» Task details: Quote the passage below on aperiodic brain activity and ECT in full, word for word.

» Page excerpt:
Importantly, tuning noises and symphonic music shouldn’t be mistaken for one another. They clearly come from different processes and serve different purposes. The brain is similar in this way – aperiodic activity and oscillations are different because the biology driving them is distinct.
However, the methods neuroscientists have traditionally used to analyze these signals are unable to differentiate between the oscillations (symphony) and the aperiodic activity (tuning). Both are critical for the orchestra, but so far neuroscientists have mostly ignored – or entirely missed – aperiodic signals because they were thought to be just the brain’s background noise.
In our new research, my team and I show that ignoring aperiodic brain activity likely explains the confusion behind about how ECT treats depression. It turns out we’ve been missing this signal all along.
Connecting aperiodic activity and ECT
Since the 1940s, ECT has been associated with increases in slow oscillations in the brain waves of patients. However, those slow oscillations have never been linked to how ECT works. The degree to which slow oscillations appear is not consistently related to how much symptoms improve following ECT. Nor have ideas about how the brain produces slow oscillations connected those processes to the pathology underlying depression.

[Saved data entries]

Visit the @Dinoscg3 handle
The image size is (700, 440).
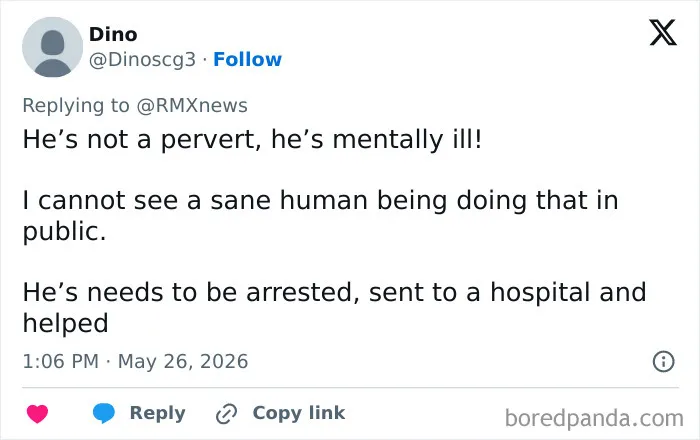142,59
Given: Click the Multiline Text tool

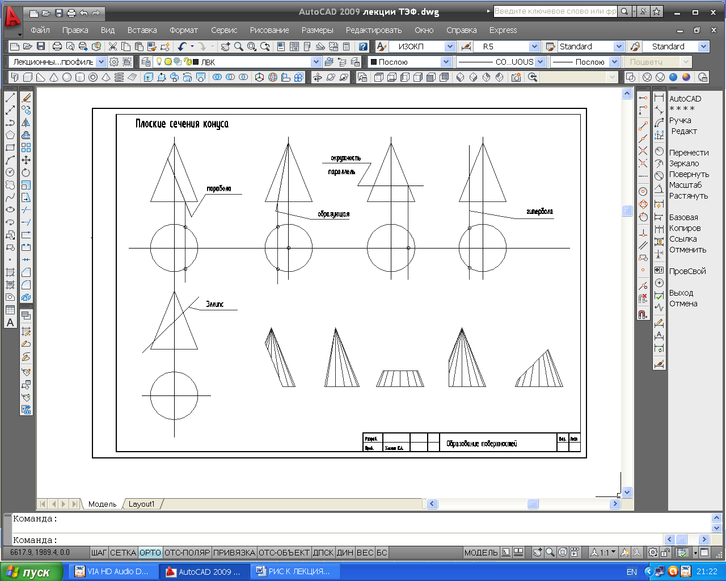Looking at the screenshot, I should [x=10, y=322].
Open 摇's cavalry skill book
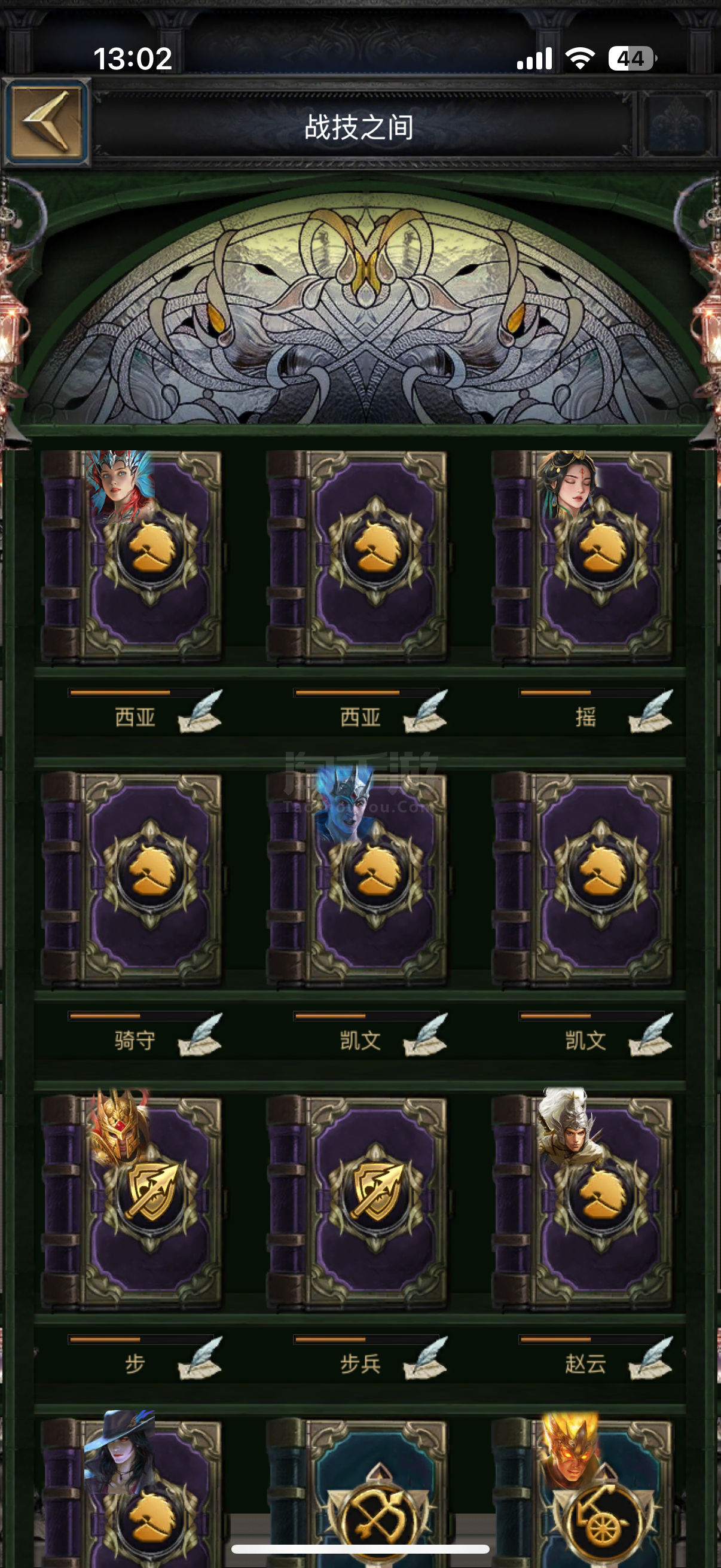Viewport: 721px width, 1568px height. coord(582,556)
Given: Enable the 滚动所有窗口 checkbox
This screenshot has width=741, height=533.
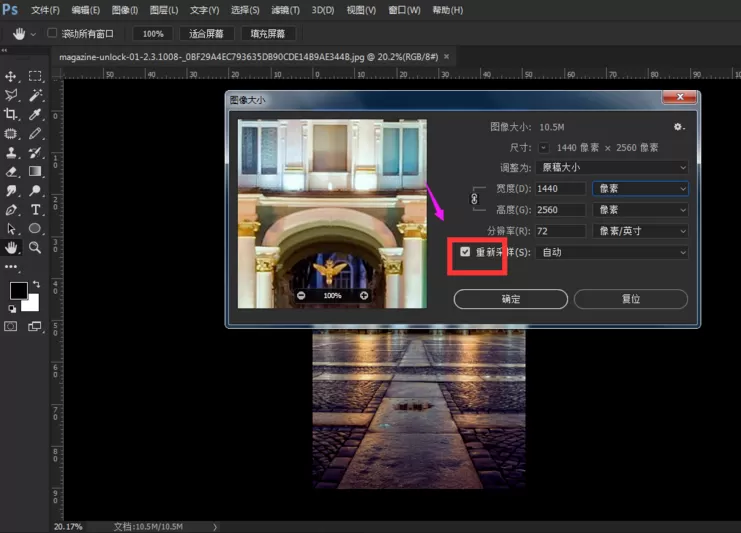Looking at the screenshot, I should [x=52, y=33].
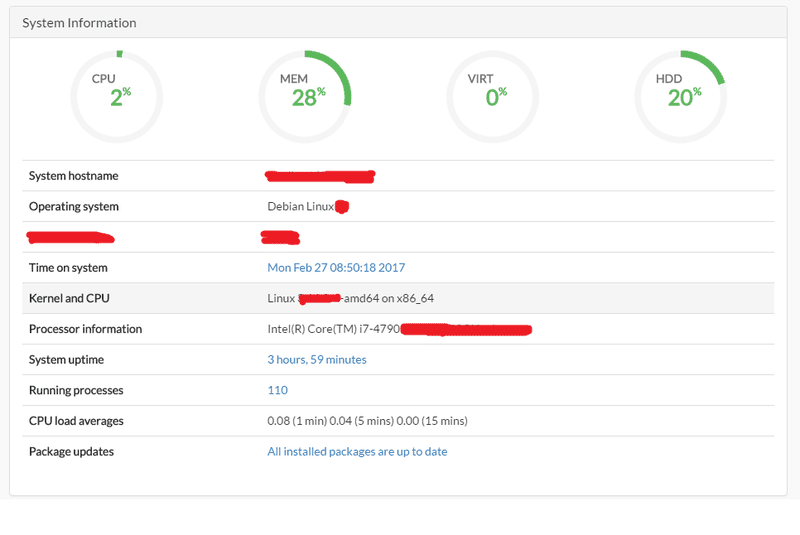
Task: Open the system time link Mon Feb 27
Action: pyautogui.click(x=336, y=268)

» Task answer:
Importantly, tuning noises and symphonic music shouldn’t be mistaken for one another. They clearly come from different processes and serve different purposes. The brain is similar in this way – aperiodic activity and oscillations are different because the biology driving them is distinct.
However, the methods neuroscientists have traditionally used to analyze these signals are unable to differentiate between the oscillations (symphony) and the aperiodic activity (tuning). Both are critical for the orchestra, but so far neuroscientists have mostly ignored – or entirely missed – aperiodic signals because they were thought to be just the brain’s background noise.
In our new research, my team and I show that ignoring aperiodic brain activity likely explains the confusion behind about how ECT treats depression. It turns out we’ve been missing this signal all along.
Connecting aperiodic activity and ECT
Since the 1940s, ECT has been associated with increases in slow oscillations in the brain waves of patients. However, those slow oscillations have never been linked to how ECT works. The degree to which slow oscillations appear is not consistently related to how much symptoms improve following ECT. Nor have ideas about how the brain produces slow oscillations connected those processes to the pathology underlying depression.